::: Entries supplied
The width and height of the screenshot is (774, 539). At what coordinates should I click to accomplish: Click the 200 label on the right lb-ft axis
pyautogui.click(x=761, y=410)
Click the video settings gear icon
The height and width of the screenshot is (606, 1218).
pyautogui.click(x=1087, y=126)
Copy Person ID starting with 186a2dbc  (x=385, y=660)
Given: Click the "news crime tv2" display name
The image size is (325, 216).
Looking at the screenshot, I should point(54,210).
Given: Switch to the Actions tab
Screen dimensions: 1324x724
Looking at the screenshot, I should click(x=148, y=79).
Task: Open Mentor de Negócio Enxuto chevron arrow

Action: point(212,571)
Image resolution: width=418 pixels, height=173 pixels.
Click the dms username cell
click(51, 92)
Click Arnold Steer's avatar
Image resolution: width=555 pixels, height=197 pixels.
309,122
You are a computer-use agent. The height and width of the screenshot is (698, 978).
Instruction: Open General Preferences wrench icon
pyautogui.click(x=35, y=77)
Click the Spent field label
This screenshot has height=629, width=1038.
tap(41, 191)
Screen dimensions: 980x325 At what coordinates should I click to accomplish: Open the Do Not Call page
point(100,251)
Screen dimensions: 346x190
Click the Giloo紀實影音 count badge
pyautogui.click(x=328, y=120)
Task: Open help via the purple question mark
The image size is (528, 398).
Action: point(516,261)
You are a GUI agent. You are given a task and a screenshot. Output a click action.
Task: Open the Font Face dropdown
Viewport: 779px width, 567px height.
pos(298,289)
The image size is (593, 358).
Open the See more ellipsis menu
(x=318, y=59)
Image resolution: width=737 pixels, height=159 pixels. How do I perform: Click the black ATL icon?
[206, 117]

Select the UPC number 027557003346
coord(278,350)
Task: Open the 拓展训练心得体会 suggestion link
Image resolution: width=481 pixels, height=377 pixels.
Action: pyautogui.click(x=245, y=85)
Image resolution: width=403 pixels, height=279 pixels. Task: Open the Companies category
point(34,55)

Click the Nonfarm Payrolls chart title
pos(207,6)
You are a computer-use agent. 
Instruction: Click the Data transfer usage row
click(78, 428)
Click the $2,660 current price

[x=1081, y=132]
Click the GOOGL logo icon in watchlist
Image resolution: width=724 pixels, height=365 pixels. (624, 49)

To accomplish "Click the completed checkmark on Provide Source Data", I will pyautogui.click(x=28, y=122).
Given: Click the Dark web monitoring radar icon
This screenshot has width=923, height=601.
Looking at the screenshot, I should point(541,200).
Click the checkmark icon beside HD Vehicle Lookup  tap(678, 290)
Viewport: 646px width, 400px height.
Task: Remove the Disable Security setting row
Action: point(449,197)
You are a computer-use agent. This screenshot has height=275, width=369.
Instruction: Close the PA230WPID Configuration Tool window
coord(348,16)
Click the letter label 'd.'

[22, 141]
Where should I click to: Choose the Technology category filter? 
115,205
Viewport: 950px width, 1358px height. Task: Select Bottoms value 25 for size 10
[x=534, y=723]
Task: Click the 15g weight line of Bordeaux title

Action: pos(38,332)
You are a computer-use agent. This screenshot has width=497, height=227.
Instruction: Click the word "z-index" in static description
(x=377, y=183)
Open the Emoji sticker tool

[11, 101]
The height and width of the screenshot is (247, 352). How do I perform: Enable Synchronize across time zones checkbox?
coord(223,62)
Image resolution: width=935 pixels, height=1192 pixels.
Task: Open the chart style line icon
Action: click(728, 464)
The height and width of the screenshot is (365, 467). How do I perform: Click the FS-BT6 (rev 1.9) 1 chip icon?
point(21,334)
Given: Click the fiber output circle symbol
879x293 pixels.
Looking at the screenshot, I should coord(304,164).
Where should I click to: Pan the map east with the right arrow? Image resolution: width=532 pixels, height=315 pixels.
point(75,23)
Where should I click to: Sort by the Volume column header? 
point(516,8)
::::::
▶ _Work instruction_
In the records above, find each line with the word "computer" and copy it.

▶ _Exercise solution_
You are a computer-use agent. The height and width of the screenshot is (698, 978).
You are a computer-use agent. 
You are a computer-use agent. This screenshot has height=275, width=369.
You are a computer-use agent. This screenshot has width=497, height=227.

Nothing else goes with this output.